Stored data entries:
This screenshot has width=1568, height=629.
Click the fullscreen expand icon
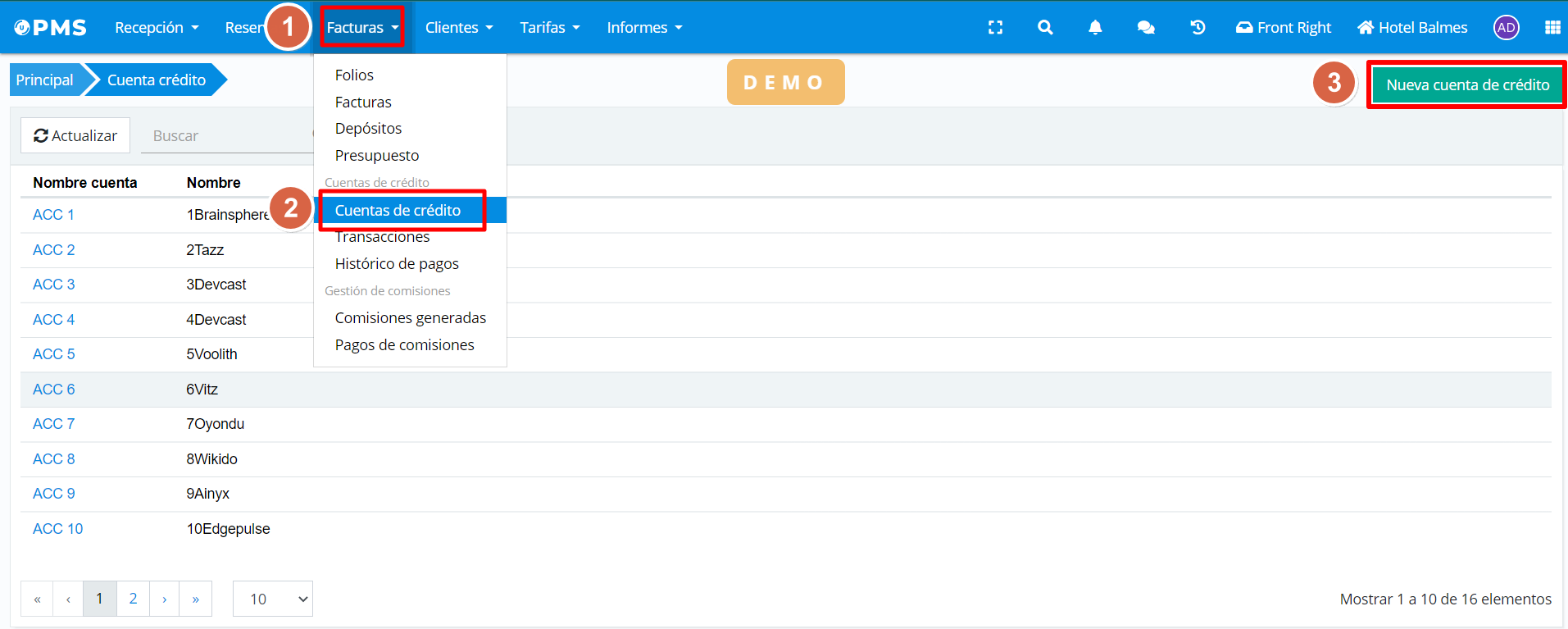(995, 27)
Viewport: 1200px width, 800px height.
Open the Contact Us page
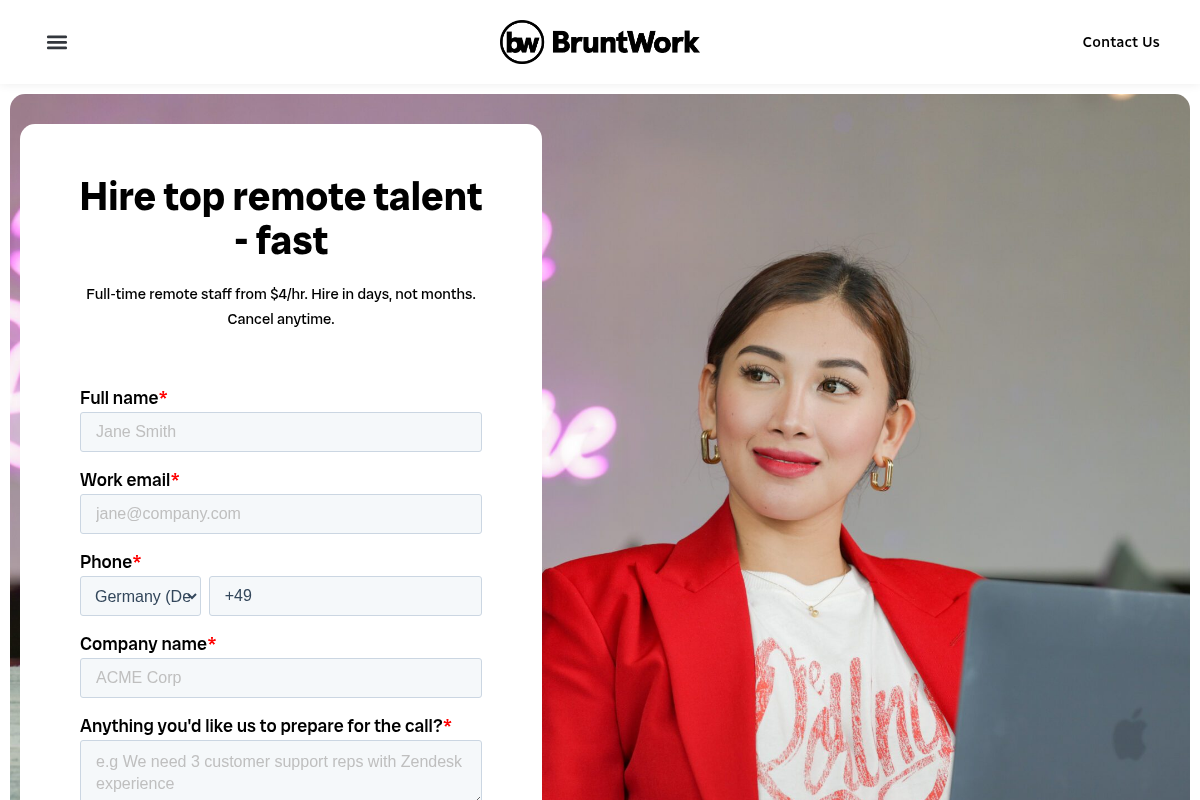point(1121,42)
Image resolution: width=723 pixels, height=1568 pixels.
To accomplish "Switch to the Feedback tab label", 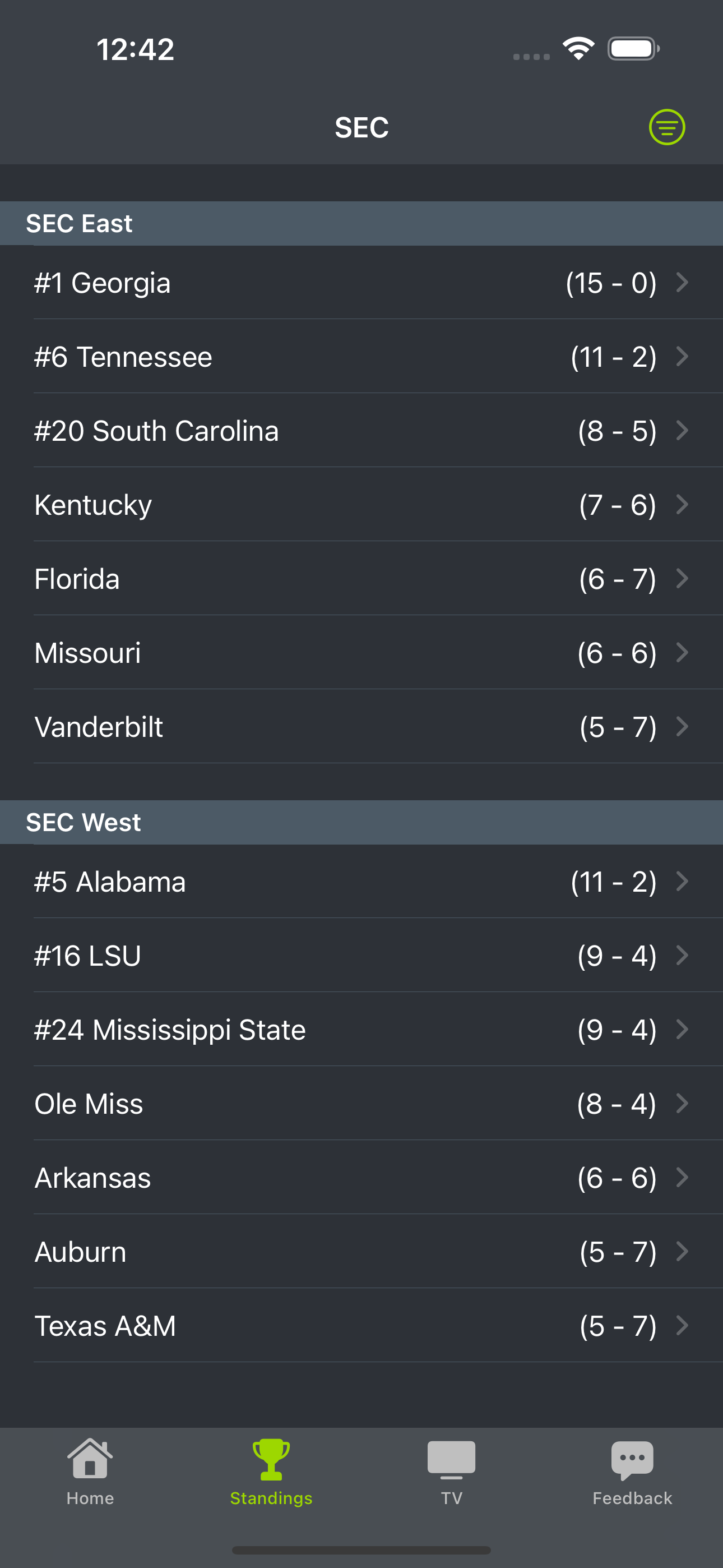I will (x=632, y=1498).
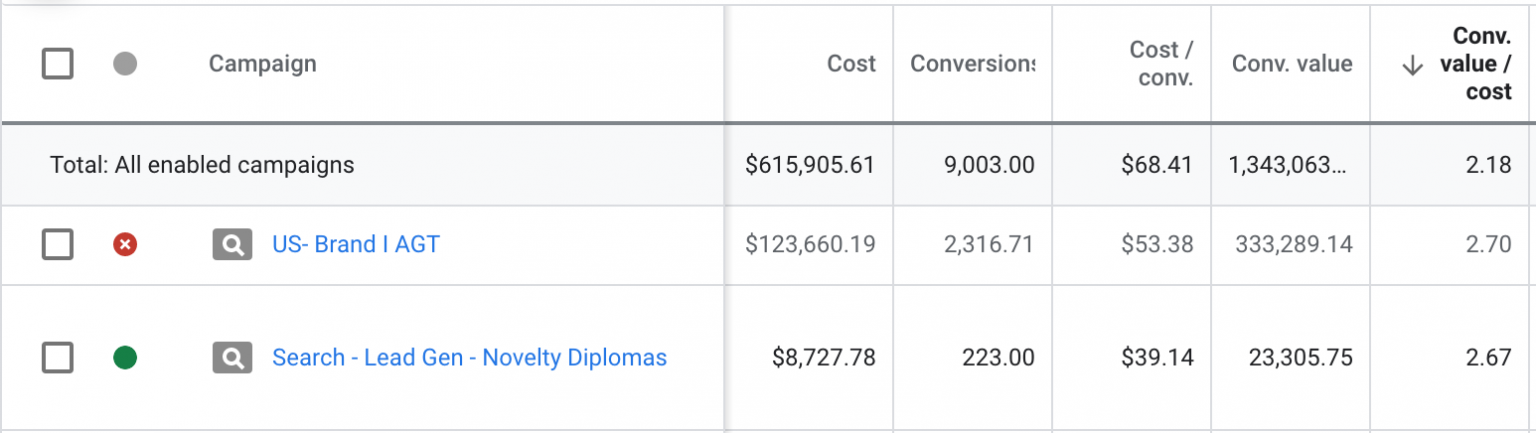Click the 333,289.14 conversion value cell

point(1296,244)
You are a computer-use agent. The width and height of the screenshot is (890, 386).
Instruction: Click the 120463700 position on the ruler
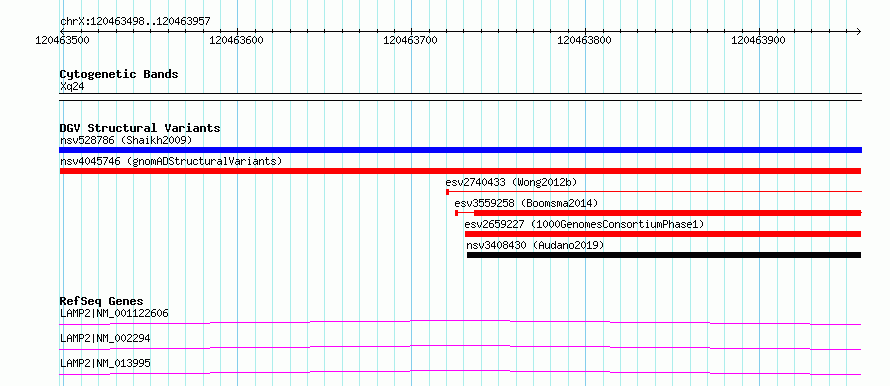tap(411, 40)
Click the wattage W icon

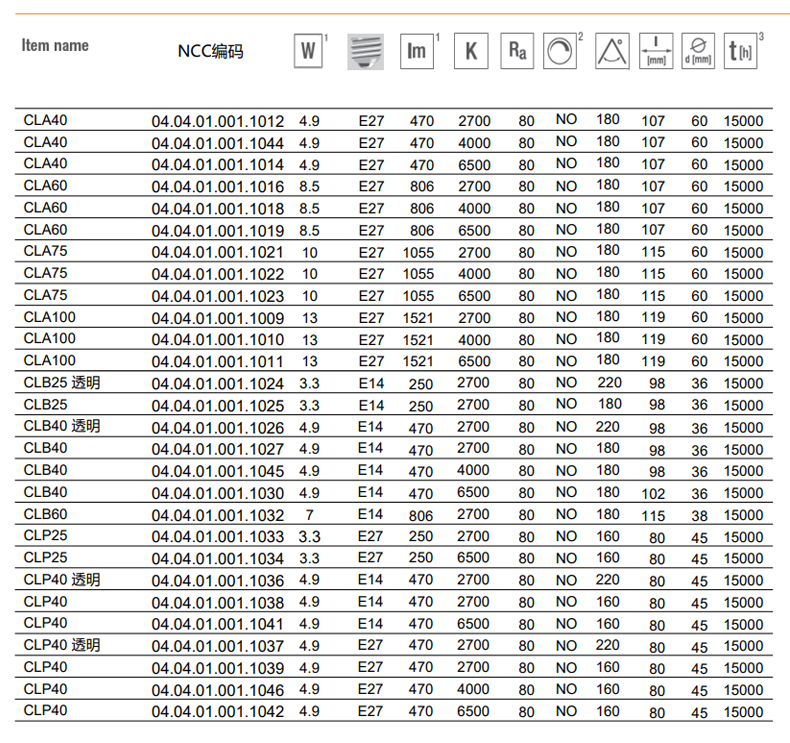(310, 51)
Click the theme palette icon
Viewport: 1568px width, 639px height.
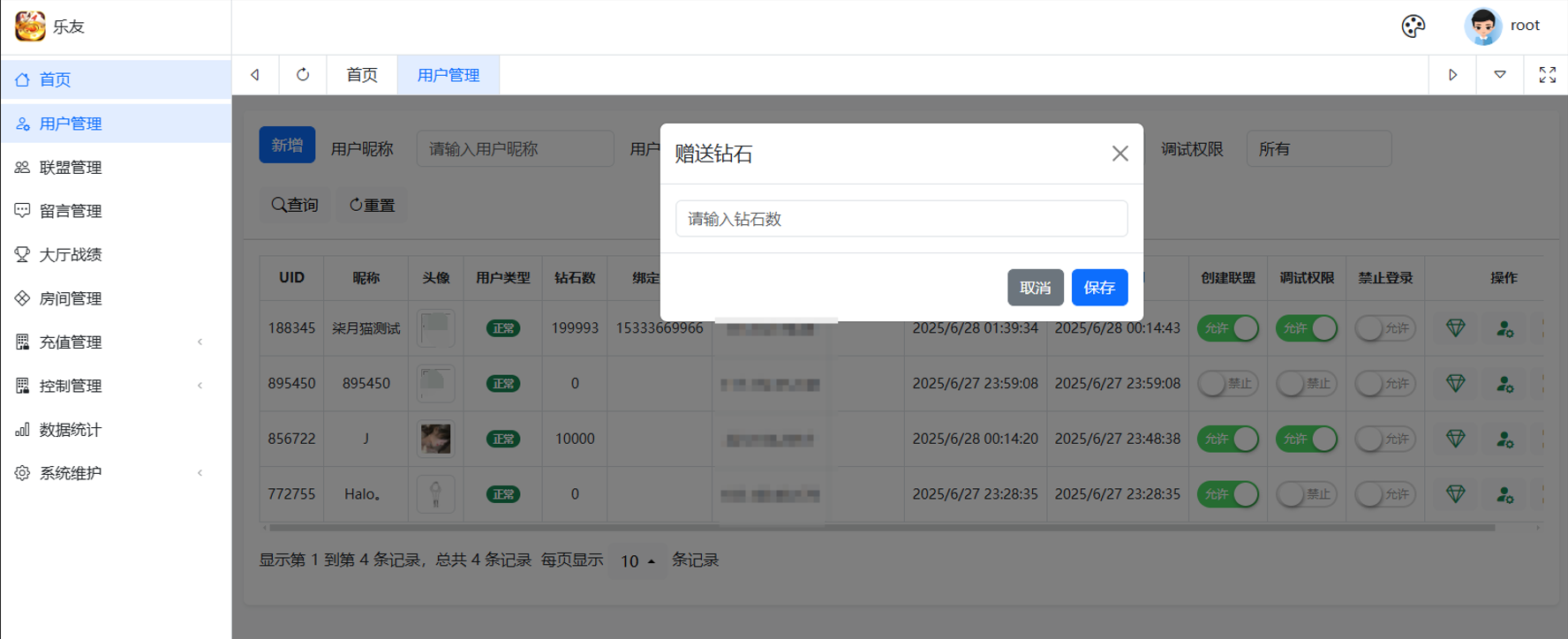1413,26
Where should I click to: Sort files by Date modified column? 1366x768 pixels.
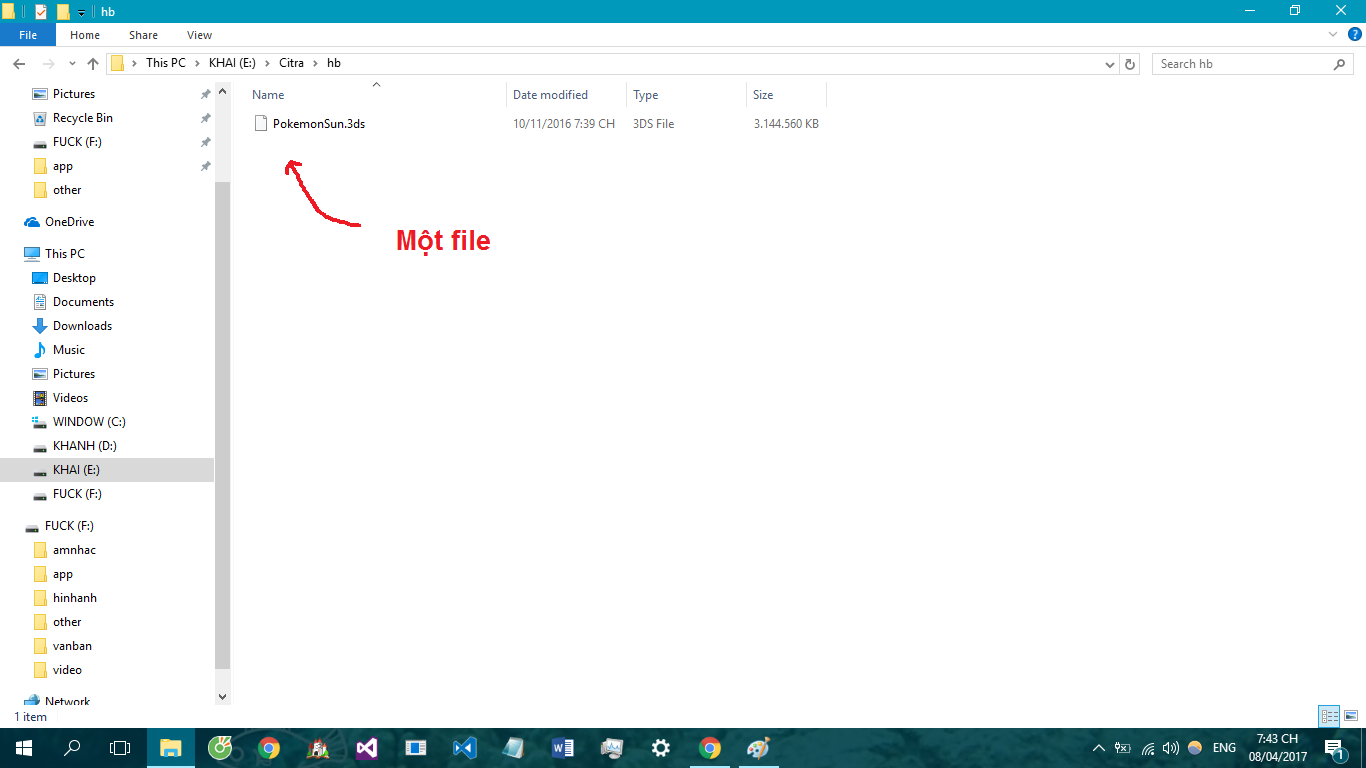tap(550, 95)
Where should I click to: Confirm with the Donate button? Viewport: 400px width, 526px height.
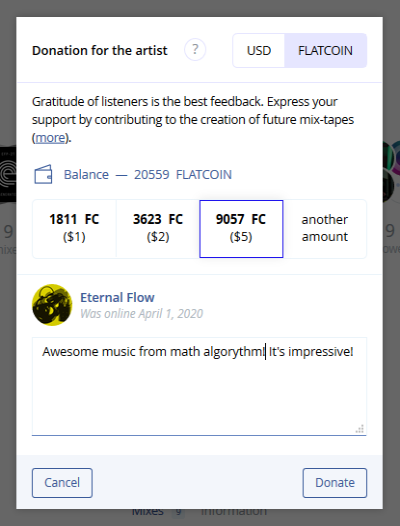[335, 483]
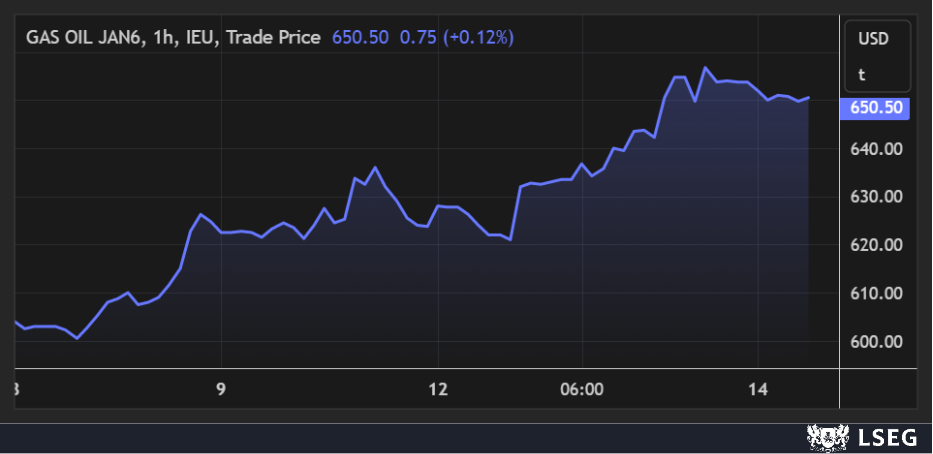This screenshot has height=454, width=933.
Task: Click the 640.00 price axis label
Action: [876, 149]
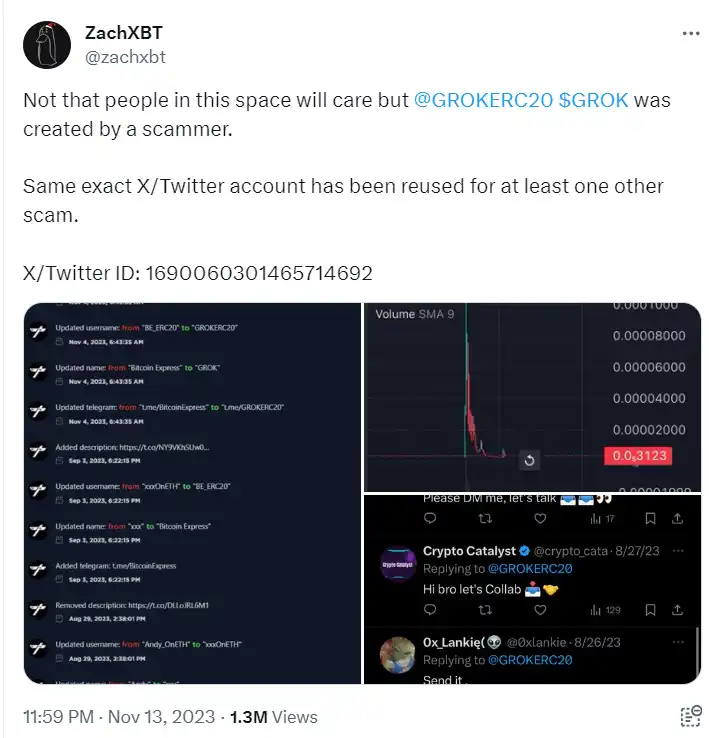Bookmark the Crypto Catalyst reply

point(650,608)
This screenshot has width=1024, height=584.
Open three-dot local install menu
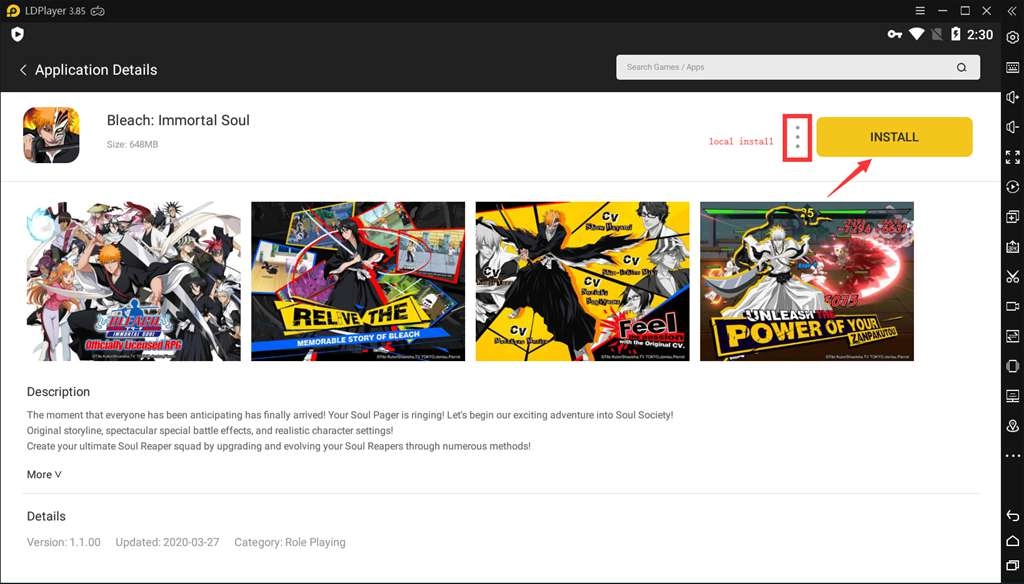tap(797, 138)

Task directions:
With all pictures excluded, output exactly the lines from the one containing "Click the theme palette icon" through the final line of the entries, inclusive.

Task answer:
Click the theme palette icon
Viewport: 1568px width, 639px height.
1413,26
Where should I click to: Sort files by Date modified column? 1366x768 pixels.
tap(550, 95)
Where should I click to: Confirm with the Donate button? Viewport: 400px width, 526px height.
[335, 483]
This screenshot has height=454, width=933.
Task: Click the 640.00 price axis label
Action: [876, 149]
Bookmark the Crypto Catalyst reply

point(650,608)
This screenshot has width=1024, height=584.
Open three-dot local install menu
tap(797, 138)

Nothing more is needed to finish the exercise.